With gas that low I couldn't help thinking how great it would be to live in Minneapolis until I remembered how cold I was.  On southern road trips South Carolina almost always has the best gas prices (currently $2.502 per gallon on average).  I was surprised to learn that Missouri currently averages the lowest ($2.430 per gallon).

I went to college in Missouri, and I will never forget almost getting hit by a bus because of low gas prices.  In those days there was a gas war, with every brand undercutting its competitors and giving away dishes and silverware and cups with the Saint Louis Blues logo on them.  My roommate and I supplied our entire kitchen with those gas station giveaways!  On this one day I was driving on a four lane road when I spied a gas station across the street advertising ten cents per gallon.  I swerved in front of a city bus and pulled in next to the tank.  I didn't get any dishes that day, but oh boy! was I pleased with myself for getting my gas at a dime per gallon!

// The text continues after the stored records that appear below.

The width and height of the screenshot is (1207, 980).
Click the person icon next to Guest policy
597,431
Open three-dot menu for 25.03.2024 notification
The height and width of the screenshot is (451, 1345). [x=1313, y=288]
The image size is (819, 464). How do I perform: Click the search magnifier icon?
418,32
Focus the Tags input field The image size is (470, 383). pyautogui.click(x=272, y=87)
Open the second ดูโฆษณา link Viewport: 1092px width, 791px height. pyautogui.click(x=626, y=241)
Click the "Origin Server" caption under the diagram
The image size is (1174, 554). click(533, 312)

As far as New York is concerned, here is my issue: I always thought that gas taxes were targeted at maintaining and improving improving our roads and their accompanying infrastructure.  But have you noticed the state roads in our county?  I was driving home from Ithaca College on 96B one day early this year when my tire hit a pothole the size of Rhode Island.  I actually felt the bottom of my car hit the road before it bounced out and I continued, miraculously unharmed and with my wheel in shock but still attached, down the hill.  And what about that bump near Lansing Pizzaria that the state has been working on for months?  The most effective piece of that project was the sign that read, 'Bump'.  Because it was accurate.  There was a bump.  Then they fixed it.  And there was still a bump.  I think they are done fixing it now.  There is a little bump.

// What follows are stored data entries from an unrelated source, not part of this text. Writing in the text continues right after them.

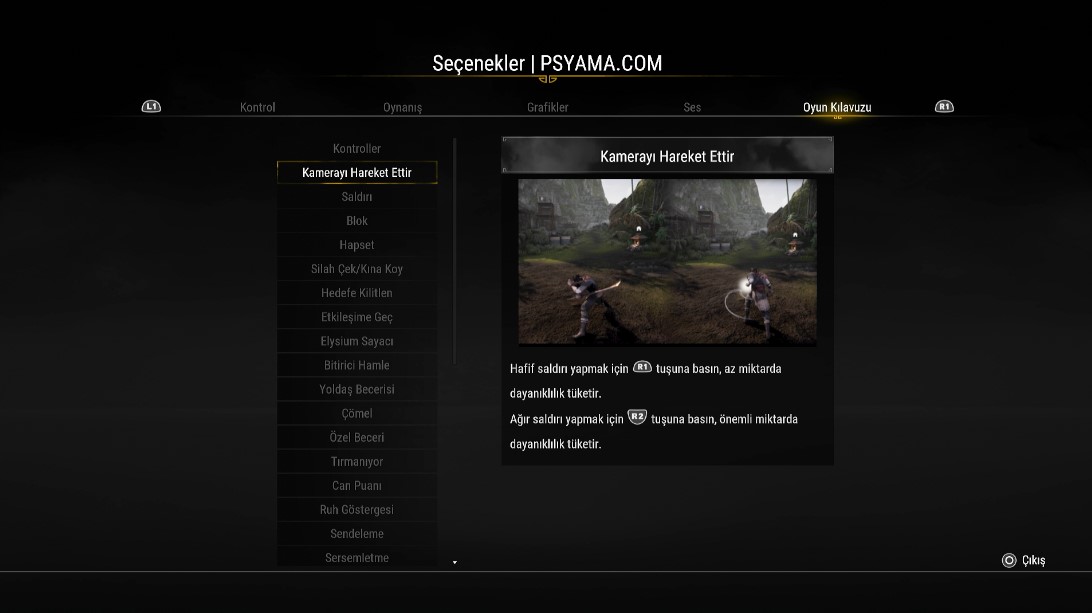The width and height of the screenshot is (1092, 613).
Task: Click the guide list vertical scrollbar
Action: 455,251

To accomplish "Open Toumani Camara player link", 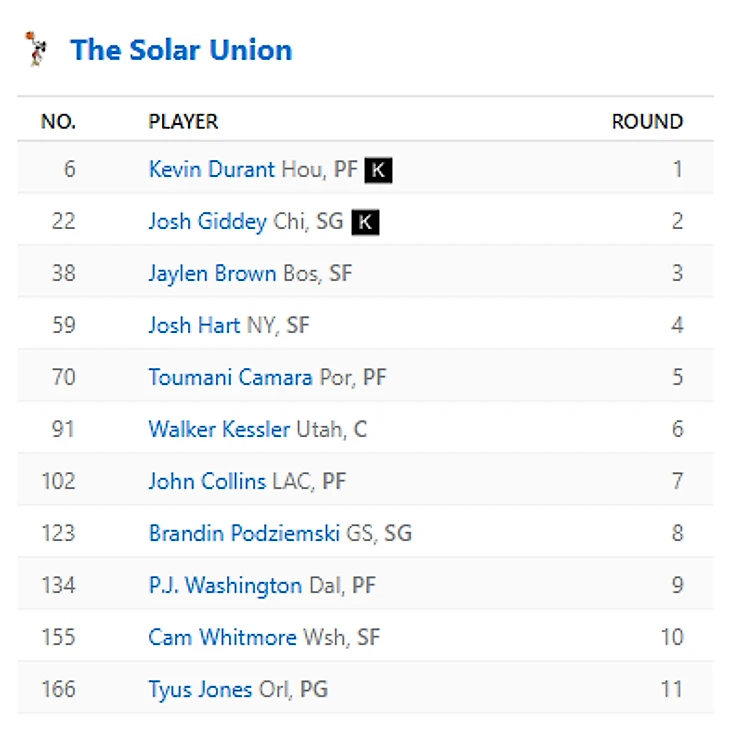I will click(x=230, y=377).
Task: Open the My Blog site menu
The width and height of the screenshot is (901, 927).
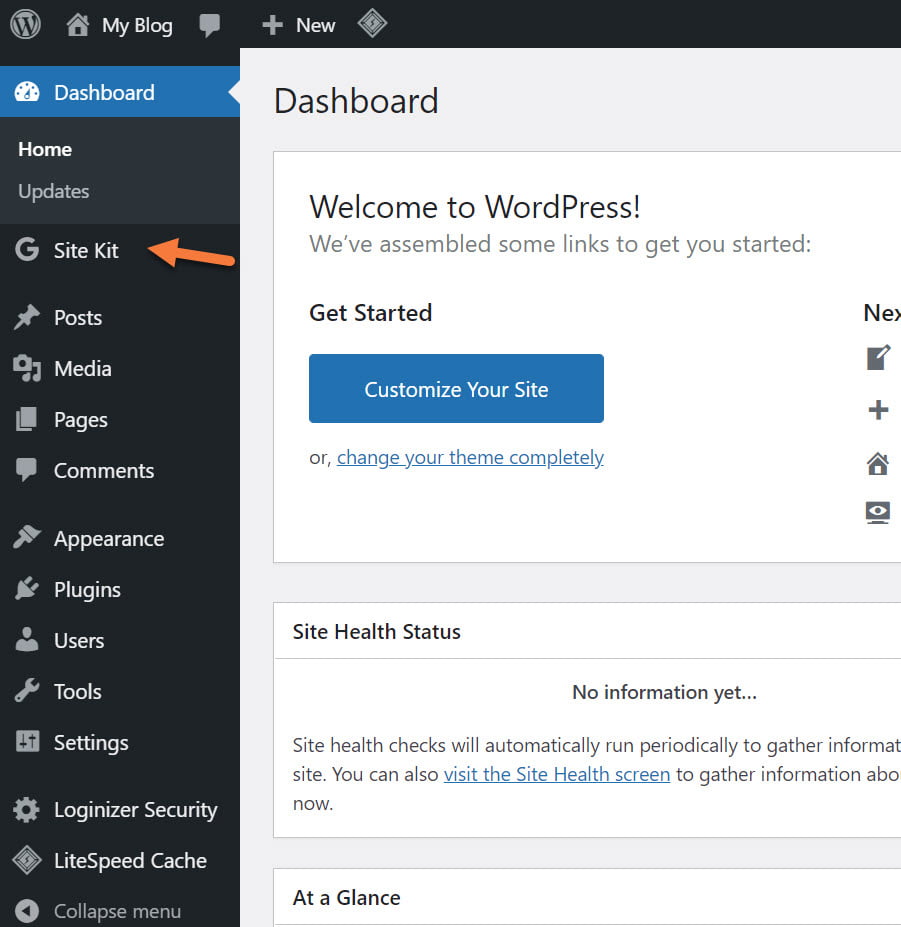Action: [119, 25]
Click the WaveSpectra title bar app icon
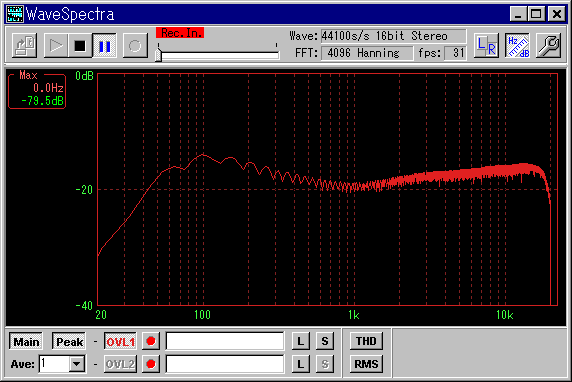This screenshot has height=382, width=572. tap(15, 14)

So if New York has the third most expensive gasoline, and its gas tax is the second largest (even Hawaii takes less than half of what New York gets in gas tax money), why do we get a 'bump' sign?  Which I will say was a bonus here in Lansing, since there was no warning when I hit that mini-Grand Canyon on 96B.  Maybe I was missing something, but the roads in Minnesota and Florida didn't seem so bad.  You could argue that Florida weather doesn't promote pot holes, but the same can't be said for Minnesota.  Little ice devils with pickaxes work full time all winter long in Minnesota!  I saw some there two weeks ago.

Here, unfortunately, we have little tax devils working year 'round.  It may not give you gas, but it certainly gives me indigestion.